Von der Polizeiaktion überrascht

Die Polizei hatte am Morgen damit begonnen, an den Protestplätzen die von den Demonstranten errichteten Barrikaden abzubauen.Sie räumte vor allem am Hauptdemonstrationsort im zentralen Geschäftsviertel Admiralty Strassensperren ab.

Zuvor hatten dutzende Beamte an den Plätzen Stellung bezogen. Die Demonstranten, deren Zahl in der Nacht zum Montag deutlich gesunken war, wurden offenbar von der Polizeiaktion überrascht.
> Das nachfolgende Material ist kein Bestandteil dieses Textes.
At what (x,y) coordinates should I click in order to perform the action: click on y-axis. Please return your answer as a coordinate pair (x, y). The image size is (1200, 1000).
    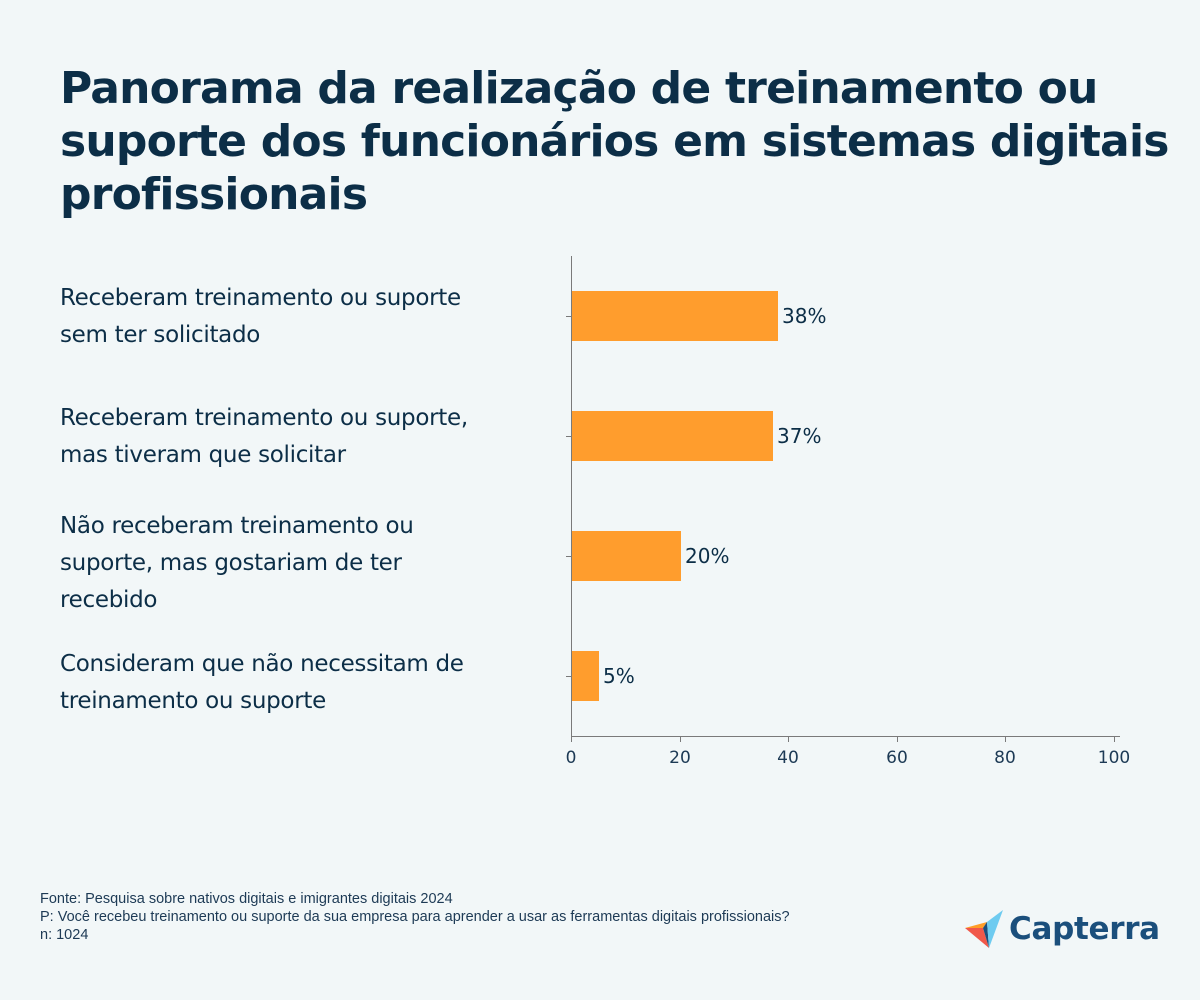
    Looking at the image, I should click on (572, 496).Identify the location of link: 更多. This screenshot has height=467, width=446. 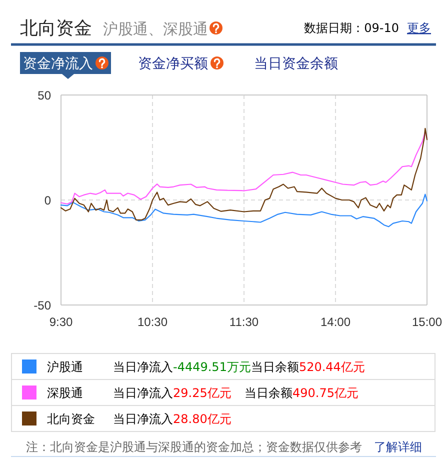
(419, 28). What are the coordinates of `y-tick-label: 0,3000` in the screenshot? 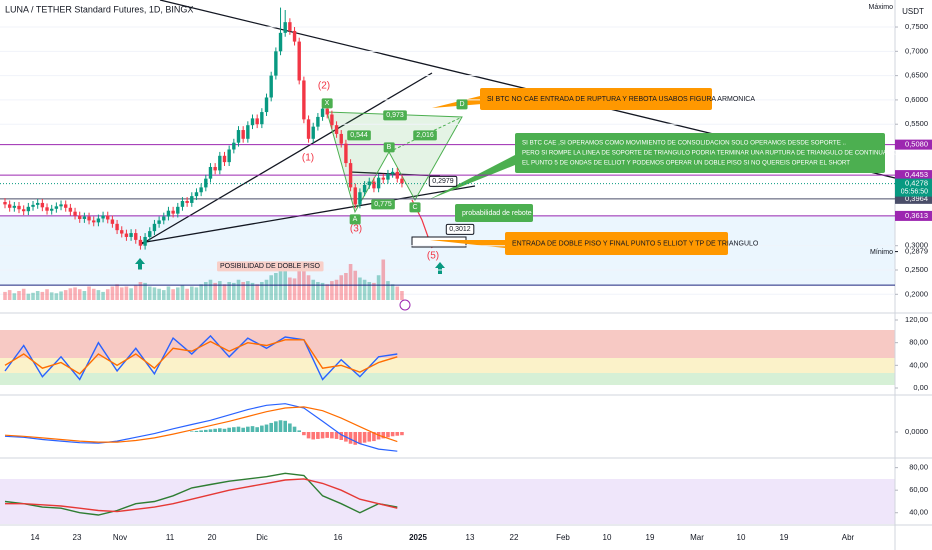 It's located at (916, 246).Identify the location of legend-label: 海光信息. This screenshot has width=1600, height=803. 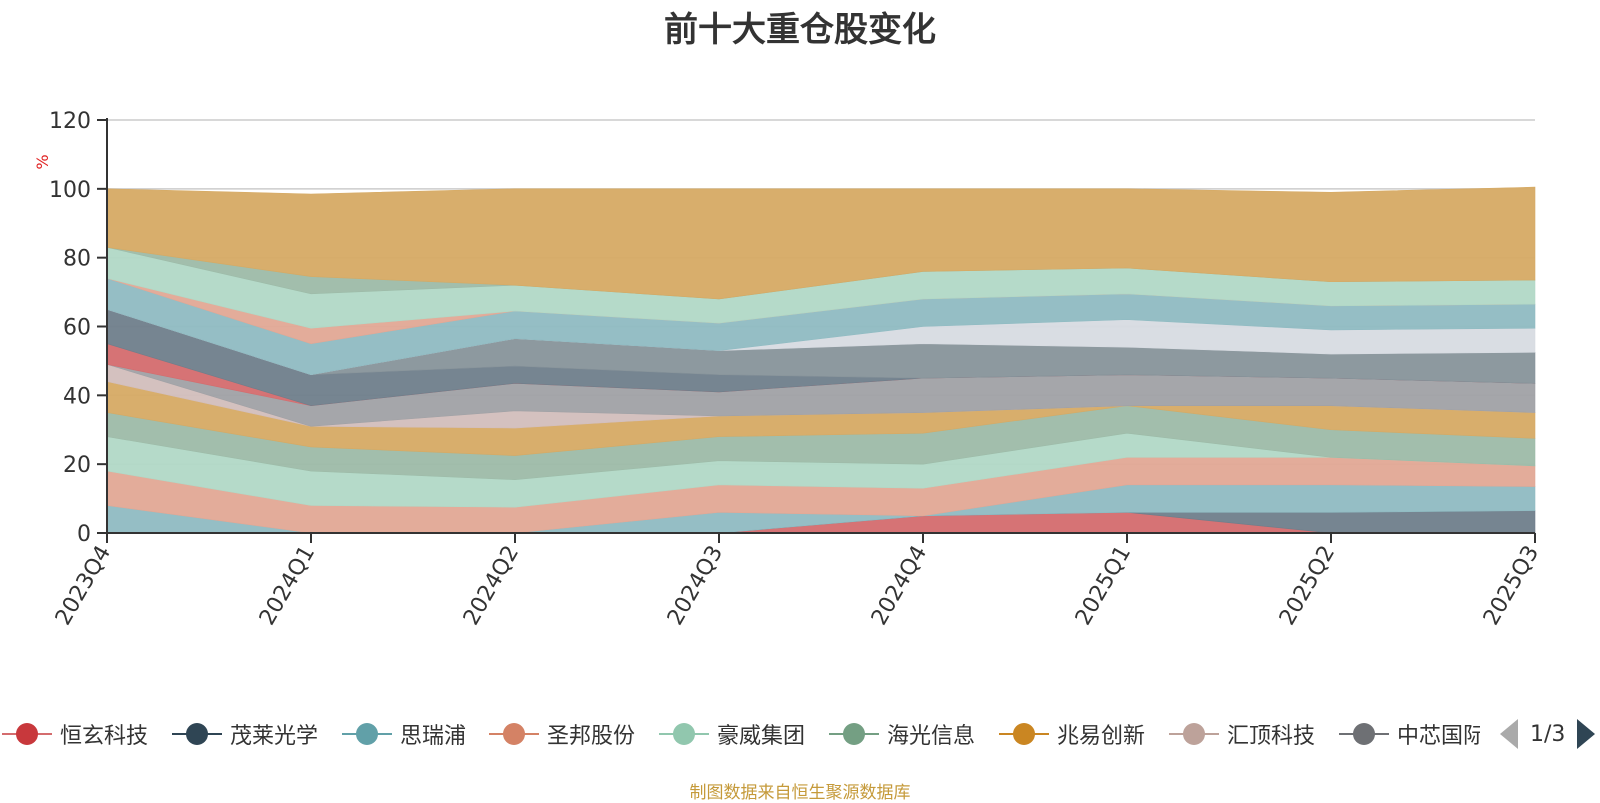
(932, 736).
Die Hongkonger Führung hat die Proteste für mehr Demokratie als illegal bezeichnet und damit Befürchtungen einer gewaltsamen Auflösung der seit rund zwei Wochen anhaltenden Demonstrationen geweckt.

Peking bleibt hart

Am Wochenende sagte der Verwaltungschef von Hongkong, Leung Chun-ying, die kommunistische Führung in Peking werde von ihrem Beschluss nicht abrücken, bei der Wahl seines Nachfolgers 2017 nur vorab bestimmte Kandidaten zuzulassen.

Die Regierung werde sich zwar weiter um Gespräche mit den Demonstranten bemühen. Ihre Bewegung sei aber ausser Kontrolle geraten. Die Blockade von zentralen Teilen der Wirtschaftsmetropole könnte nicht endlos weitergehen.